(Brief 1) Reproduce the passage of the article on Utah's air quality from "A reason for" up to and including "to reduce emissions.".
(Brief 2) Write the next part of the article on Utah's air quality and the shrinking Great Salt Lake, starting after its last sentence.

(Selected passage)
^^^^^^^^^^^^^^^^

Meanwhile, population growth along the Wasatch Front is booming, but it sits in a constrained airshed. The region’s unique geography already makes it prone to winter inversion pollution and unhealthy summertime ozone. But state regulators are also keeping an eye on pollution from lakebed dust, which could further impact quality of life in the region.

“We’ve seen examples ... within our own state,” said Bryce Bird, director of the Division of Air Quality, “[where] some dry lake beds in the west desert have been responsible for dust impacting Salt Lake Valley from wind.”

A 2019 study from Brigham Young University found that nearly all of northern Utah’s urban dust comes from dry lake beds. Dust not only makes it harder to breathe, it causes snowpack to melt faster and has detrimental effects on soils.

And in an earlier BYU study, researchers found most of the dust in Ogden and Logan had blown in from Sevier Dry Lake, hundreds of miles away in Millard County. That means the consequences of a dry Great Salt Lake could be far-reaching.

“Air quality and the Great Salt Lake levels are very tightly coupled,” said Kerry Kelly, an associate professor of chemical engineering at the University of Utah and a member of the state’s Air Quality Policy Board. “And there are metals in some areas of the Great Salt Lake that are of concern. Arsenic is one of them.”

A reason for optimism is that Utah has made strides in improving its air quality, due in large part to stiffer pollution standards set by the U.S. Environmental Protection Agency. Valley residents don’t use coal to heat their homes anymore. Cars and industry have improved technology to reduce emissions.

“The levels of air pollution in the ‘50s were much higher than they are today,” Bird said. “And ... we’ve been able to accommodate growth both in industry and commercial activity and, of course, in population.”

But climate change and other environmental concerns could hamper the state’s air quality efforts. Along with a shrinking Great Salt Lake, widespread drought is making Western forests to go up in flames. This summer, wildfire smoke caused Salt Lake County to exceed federal health standards for daily particulate pollution 16 times, Bird said.

(Nate Carlisle | The Salt Lake Tribune) Looking east from downtown Salt Lake City, air pollution, much of it from wildfire smoke, obscures a view of the Wasatch Mountains on Aug. 6, 2018.

“Unfortunately, what we’re hearing is, absent some other forest management to reduce the fuel load, wildfires at these levels ... are going to be the future,” Bird said. “That is the natural forest burning cycle.”

^^^^^^^^^^^^^^^^

(Stored items)
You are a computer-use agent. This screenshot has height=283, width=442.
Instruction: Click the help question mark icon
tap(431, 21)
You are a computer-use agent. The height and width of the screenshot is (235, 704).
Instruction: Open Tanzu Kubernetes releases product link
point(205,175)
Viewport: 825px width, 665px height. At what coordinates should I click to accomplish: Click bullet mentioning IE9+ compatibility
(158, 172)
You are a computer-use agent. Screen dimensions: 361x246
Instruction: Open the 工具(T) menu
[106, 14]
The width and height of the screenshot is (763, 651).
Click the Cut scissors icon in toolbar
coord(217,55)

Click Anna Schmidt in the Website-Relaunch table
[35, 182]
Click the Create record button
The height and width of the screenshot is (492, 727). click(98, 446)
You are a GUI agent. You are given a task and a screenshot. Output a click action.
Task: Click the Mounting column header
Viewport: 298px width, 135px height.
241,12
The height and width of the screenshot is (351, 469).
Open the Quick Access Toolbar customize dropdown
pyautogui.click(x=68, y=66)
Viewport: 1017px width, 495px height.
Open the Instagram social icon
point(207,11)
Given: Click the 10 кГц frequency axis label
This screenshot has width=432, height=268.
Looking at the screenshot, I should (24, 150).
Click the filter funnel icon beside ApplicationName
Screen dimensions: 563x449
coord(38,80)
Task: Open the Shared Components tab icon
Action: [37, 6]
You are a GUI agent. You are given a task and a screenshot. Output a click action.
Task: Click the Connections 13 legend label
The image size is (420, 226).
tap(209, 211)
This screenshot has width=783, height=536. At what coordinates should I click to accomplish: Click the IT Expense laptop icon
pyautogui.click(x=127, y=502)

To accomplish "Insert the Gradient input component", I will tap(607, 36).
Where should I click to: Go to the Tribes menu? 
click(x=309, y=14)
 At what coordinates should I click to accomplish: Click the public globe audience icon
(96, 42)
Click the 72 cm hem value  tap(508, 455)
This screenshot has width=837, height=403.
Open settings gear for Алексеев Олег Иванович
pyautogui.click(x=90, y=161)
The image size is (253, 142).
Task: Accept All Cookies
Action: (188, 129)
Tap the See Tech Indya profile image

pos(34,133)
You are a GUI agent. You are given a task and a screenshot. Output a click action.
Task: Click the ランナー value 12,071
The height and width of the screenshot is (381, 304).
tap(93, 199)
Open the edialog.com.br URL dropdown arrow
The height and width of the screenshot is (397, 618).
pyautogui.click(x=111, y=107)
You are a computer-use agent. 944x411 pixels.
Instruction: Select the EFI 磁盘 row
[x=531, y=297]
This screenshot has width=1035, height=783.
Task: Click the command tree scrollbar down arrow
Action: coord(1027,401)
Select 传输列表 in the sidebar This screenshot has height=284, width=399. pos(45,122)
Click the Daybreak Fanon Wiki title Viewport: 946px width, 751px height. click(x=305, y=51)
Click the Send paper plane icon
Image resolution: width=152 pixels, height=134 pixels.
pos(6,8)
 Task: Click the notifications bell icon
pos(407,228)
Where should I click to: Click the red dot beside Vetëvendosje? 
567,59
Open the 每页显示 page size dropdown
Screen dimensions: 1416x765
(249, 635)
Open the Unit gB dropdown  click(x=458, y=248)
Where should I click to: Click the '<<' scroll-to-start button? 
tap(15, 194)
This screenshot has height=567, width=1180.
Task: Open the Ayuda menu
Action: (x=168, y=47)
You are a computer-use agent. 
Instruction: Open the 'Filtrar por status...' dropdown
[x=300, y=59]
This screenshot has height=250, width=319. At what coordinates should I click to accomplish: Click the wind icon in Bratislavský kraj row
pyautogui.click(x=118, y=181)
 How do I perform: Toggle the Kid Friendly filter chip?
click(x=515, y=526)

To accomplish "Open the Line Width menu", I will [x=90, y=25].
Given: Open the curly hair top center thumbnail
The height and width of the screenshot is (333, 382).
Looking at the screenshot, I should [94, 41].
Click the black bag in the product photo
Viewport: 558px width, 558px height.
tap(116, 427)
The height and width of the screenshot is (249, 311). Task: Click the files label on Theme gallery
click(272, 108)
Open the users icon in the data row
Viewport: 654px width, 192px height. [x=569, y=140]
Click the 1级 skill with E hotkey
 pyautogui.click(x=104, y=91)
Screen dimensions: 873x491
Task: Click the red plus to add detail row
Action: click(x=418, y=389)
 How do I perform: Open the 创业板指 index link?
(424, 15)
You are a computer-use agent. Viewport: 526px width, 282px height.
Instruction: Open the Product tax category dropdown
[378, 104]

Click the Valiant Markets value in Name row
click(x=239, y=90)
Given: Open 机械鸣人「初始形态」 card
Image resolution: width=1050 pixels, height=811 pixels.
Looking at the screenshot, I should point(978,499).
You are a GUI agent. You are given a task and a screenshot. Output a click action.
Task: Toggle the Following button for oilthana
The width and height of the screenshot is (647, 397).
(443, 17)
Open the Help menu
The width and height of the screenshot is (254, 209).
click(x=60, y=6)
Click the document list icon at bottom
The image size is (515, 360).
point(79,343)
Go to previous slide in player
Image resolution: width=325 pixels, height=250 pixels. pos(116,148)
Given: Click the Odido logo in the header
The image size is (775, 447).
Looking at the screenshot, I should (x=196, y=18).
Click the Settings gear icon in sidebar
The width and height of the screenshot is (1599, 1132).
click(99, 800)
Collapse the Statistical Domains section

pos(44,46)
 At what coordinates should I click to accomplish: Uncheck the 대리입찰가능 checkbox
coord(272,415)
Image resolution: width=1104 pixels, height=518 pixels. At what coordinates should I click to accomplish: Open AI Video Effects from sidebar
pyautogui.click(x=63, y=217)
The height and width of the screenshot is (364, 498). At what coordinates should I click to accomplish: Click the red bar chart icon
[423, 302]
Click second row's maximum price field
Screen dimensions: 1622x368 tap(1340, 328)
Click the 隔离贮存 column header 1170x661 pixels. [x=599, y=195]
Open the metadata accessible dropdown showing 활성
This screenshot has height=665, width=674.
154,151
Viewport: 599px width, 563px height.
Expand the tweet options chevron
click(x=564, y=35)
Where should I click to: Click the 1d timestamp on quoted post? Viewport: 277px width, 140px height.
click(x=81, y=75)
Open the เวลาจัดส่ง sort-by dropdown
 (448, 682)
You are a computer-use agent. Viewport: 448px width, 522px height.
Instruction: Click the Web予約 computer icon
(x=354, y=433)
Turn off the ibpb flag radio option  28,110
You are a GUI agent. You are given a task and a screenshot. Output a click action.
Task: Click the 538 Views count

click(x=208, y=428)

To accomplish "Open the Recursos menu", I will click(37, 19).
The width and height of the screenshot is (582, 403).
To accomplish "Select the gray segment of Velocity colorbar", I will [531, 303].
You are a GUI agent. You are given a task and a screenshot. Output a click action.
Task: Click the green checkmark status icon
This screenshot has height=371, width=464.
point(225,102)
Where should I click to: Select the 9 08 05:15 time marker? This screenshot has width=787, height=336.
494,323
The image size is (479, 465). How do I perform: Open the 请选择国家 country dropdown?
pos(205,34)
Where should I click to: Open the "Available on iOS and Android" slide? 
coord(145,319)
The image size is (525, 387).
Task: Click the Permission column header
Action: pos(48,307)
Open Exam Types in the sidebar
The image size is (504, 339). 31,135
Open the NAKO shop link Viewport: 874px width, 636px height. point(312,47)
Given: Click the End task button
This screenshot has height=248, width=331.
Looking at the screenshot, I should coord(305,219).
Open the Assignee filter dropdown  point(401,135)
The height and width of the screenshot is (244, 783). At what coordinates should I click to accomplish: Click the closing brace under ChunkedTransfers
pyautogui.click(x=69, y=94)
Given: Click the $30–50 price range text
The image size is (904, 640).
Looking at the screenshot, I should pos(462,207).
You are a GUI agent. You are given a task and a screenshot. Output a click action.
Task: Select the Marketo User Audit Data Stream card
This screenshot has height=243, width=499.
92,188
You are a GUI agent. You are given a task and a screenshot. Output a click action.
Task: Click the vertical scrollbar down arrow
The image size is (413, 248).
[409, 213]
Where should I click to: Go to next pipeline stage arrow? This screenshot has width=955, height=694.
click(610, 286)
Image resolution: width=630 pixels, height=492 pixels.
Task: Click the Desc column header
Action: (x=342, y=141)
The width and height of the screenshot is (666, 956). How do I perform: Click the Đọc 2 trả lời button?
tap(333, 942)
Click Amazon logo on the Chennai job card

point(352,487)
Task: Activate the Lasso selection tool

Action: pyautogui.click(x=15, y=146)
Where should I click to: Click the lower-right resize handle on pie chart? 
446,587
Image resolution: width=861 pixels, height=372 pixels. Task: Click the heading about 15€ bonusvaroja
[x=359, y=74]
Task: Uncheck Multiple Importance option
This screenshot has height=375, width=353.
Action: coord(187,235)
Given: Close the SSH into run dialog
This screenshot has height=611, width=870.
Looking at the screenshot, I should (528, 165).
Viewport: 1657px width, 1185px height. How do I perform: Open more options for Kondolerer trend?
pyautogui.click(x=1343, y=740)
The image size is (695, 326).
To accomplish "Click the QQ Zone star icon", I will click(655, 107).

^^^^^^^^^^^^^^^^

(Output 1)
A reason for optimism is that Utah has made strides in improving its air quality, due in large part to stiffer pollution standards set by the U.S. Environmental Protection Agency. Valley residents don’t use coal to heat their homes anymore. Cars and industry have improved technology to reduce emissions.

(Output 2)
But invisible ozone remains Utah’s biggest summertime air quality challenge — Salt Lake County had 39 days that exceeded federal standards for that pollutant.

The main drivers of ozone pollution are hot days and car emissions, and models show that as the Salt Lake Valley grows beyond city centers, the amount of vehicle miles traveled will increase at double the rate of population, Bird said.

“If we don’t find new technologies and adopt new practices,” he added, “the kind of [air quality] controls that are already in place will be overwhelmed by growth within about the next 12 to 15 years.”

Future pollution sources will likely hit the west side hardest, Kelly said, as it already tends to have worse air quality than the east side. Planned developments like the inland port could exacerbate the problem.

“There are other ports around the nation and a lot of them have clean air action plans,” Kelly said. “... If we are not leading in terms of the port and clean air, we will be following.”

While a shriveling Great Salt Lake is almost certain to further impact Utah’s airshed, there is more at stake than just pollution, state scientists noted.

About 5% to 7% of the Wasatch’s famous snow comes from lake effect storms. Great Salt Lake generates 7,000 jobs and $1.3 billion each year through mineral harvesting, brine shrimp aquaculture, tourism and other lake-based industries. A 2019 Great Salt Lake Advisory Council report forecasts more than $2 billion in annual economic costs and losses if the lake keeps drying.

“There’s no silver bullet that’s going to fix the issues associated with the Great Salt Lake,” Hasenyager said. “And that keeps me up at night.”